均势力敌的战争需要长久的拉锯,不平等的战争往往能在瞬息之间解决。
自从马格诺修泰德加大对阿库提亚王国的军备投入以后,国库日渐耗空的阿库提亚已处于正被战争拖垮的边缘。而马格诺修泰德作为主战方最大的损失,也不过就是“魔力”而已。
花楹实在好奇,这个魔导士之国为何总是能如此及时地供给魔力,是魔力采集还是魔力储藏?究竟是什么样的装置给了马格诺修泰德征伐四方的底气?甚至……公然将魔法道具售卖给大圣母、奴隶商人之流?
来到阿库提亚北境交战点的第一天,花楹就思考了很多问题。马格诺修泰德的古怪程度远超她的想象,而阿拉丁此时正在那里修行,她实在担心阿拉丁的Magi身份会暴露。
“大人,那群怪物,又攻来了……”
堡垒内,有一位将士心有余悸地过来向花楹汇报了这件事。花楹故作严肃地点点头。虽然她很不喜欢这种毕恭毕敬的场合,可此刻戴着辛德利亚的徽章,她总得保持一名“使者”该有的威严。不能让本次的支援看起来像是辛德利亚谄媚巴结阿库提亚……
“知道了,我现在就过去。”
下士恭敬地让在一侧。出门时,堡垒内的守卫也有不少人向花楹行礼致意。现在已经没有人会因为七海联盟所派的人过少而产生质疑。
——因为这位大人已向他们证明了她的实力。
下士回想着就在不久前发生的事:花楹大人使用着他看得眼花缭乱的强大魔法,一人把那数只黑色怪物击溃了,期间阿库提亚的军士们数次想要支援,但却被大人一句“你们会妨碍我战斗”而拦在了后方。
也有自觉颜面受损的本国军人强行冲上前去支援了,不过因为人数不多,组成的军阵没了往日的气势,许多人在怪物的冲击下乱了阵脚,若不是花楹大人及时出手相助,恐怕他们会不明不白地命丧在怪物的利爪下。
也正是因为如此,一开始看起来很是高傲的使者终于叹了口气,低下头细声朝他们解释了:“我让你们后退不是因为看不起你们,而是我会在全力战斗的同时因为你们的存在而分心,这些怪物我都想消灭,你们我都想救下来,既要为剑又要为盾实在是一件很耗费心神的事,我绝对没有鄙视你们的意思。

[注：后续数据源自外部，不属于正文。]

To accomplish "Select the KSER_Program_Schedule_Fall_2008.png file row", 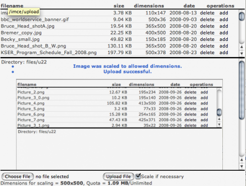I will (115, 53).
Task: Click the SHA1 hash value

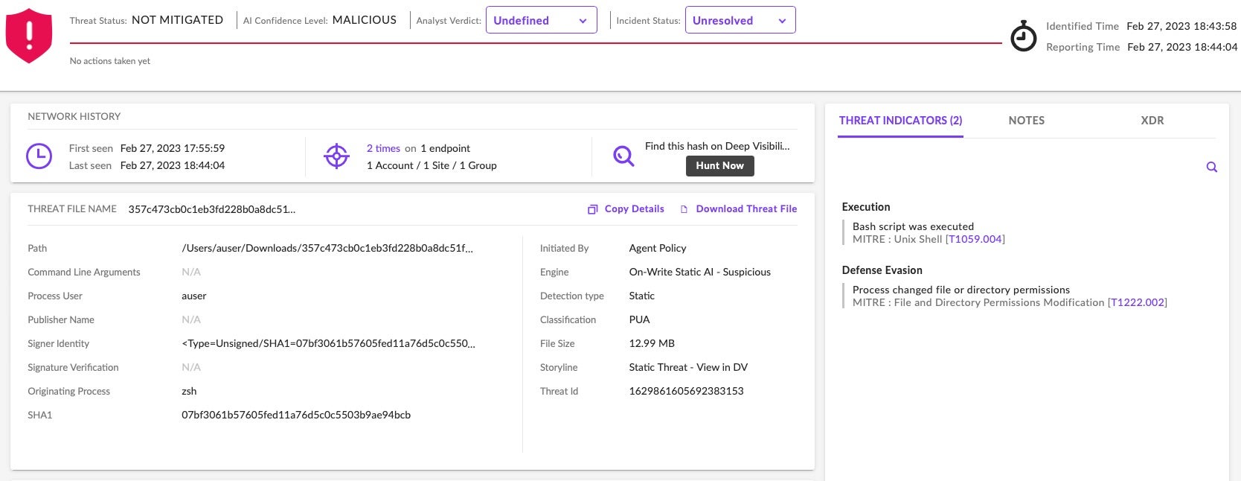Action: [296, 415]
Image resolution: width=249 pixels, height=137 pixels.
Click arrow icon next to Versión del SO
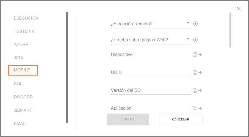click(x=200, y=90)
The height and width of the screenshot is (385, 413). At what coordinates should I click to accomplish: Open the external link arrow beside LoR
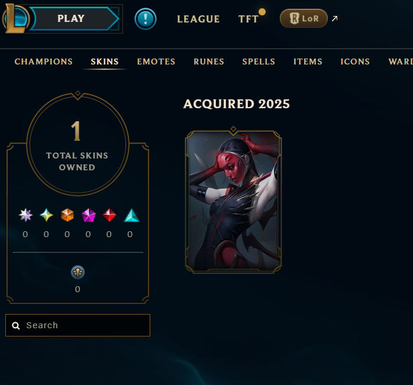coord(334,18)
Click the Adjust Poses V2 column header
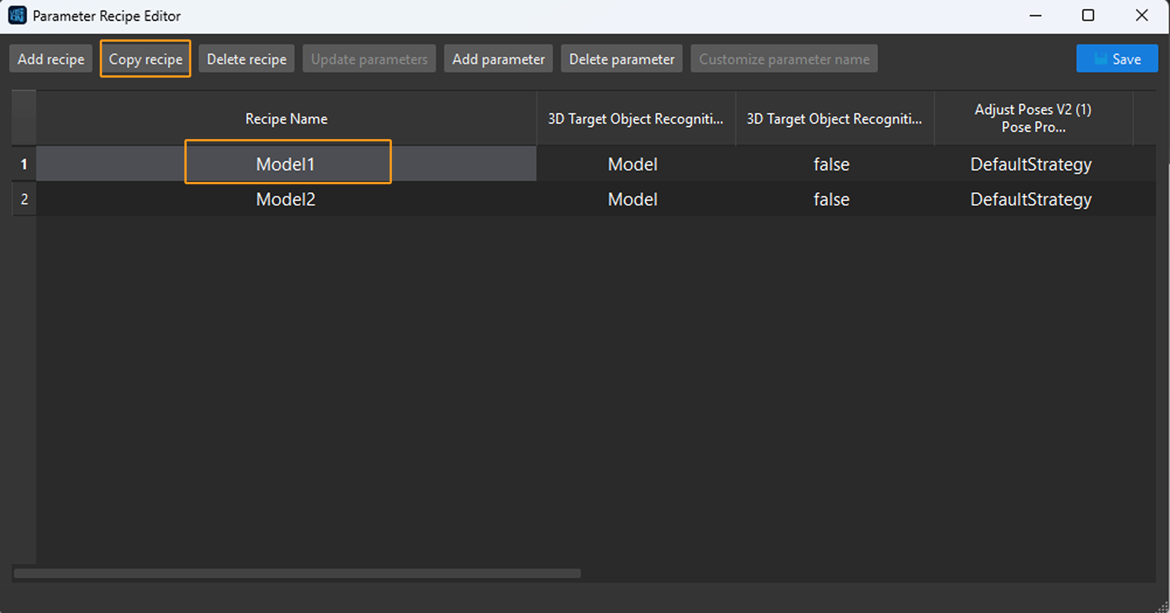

我希望你们作为军人的生命能奉献给与之相配的对手,而不是这种不平等的人造物。所以,如果你们能保护好自己的生命,愿意为了我这点担忧而退守后方,我会非常感激你们。何况,一旦知道身后有你们作为我的后盾力量,知道我从守护你们转变成了你们守护我,我将心怀热血,更加全力以赴——进攻就是我最好的报答!”
……
战场上。
这一回敌势汹汹,怪物相比起上次要来得迅猛,消灭掉一只以后,又会以不可思议的速度再生,再次投入到战斗里。
于是,花楹不得不加大了对外界鲁夫的吸收。
这群怪物有魔力供给,她也有,就看谁先耗死谁。
几轮输出下来,花楹累得在半空中气喘吁吁,她的感知还没有彻底恢复,每一次向外界的鲁夫发出请求,头就会疼一次。这比搬砖还要耗费体力,她现在饥肠辘辘,却又不得不继续战斗。
可恶。
感受到远方那如影随形的注视,花楹知道敌方一定在通过远程透视魔法在观察着这一边的情况。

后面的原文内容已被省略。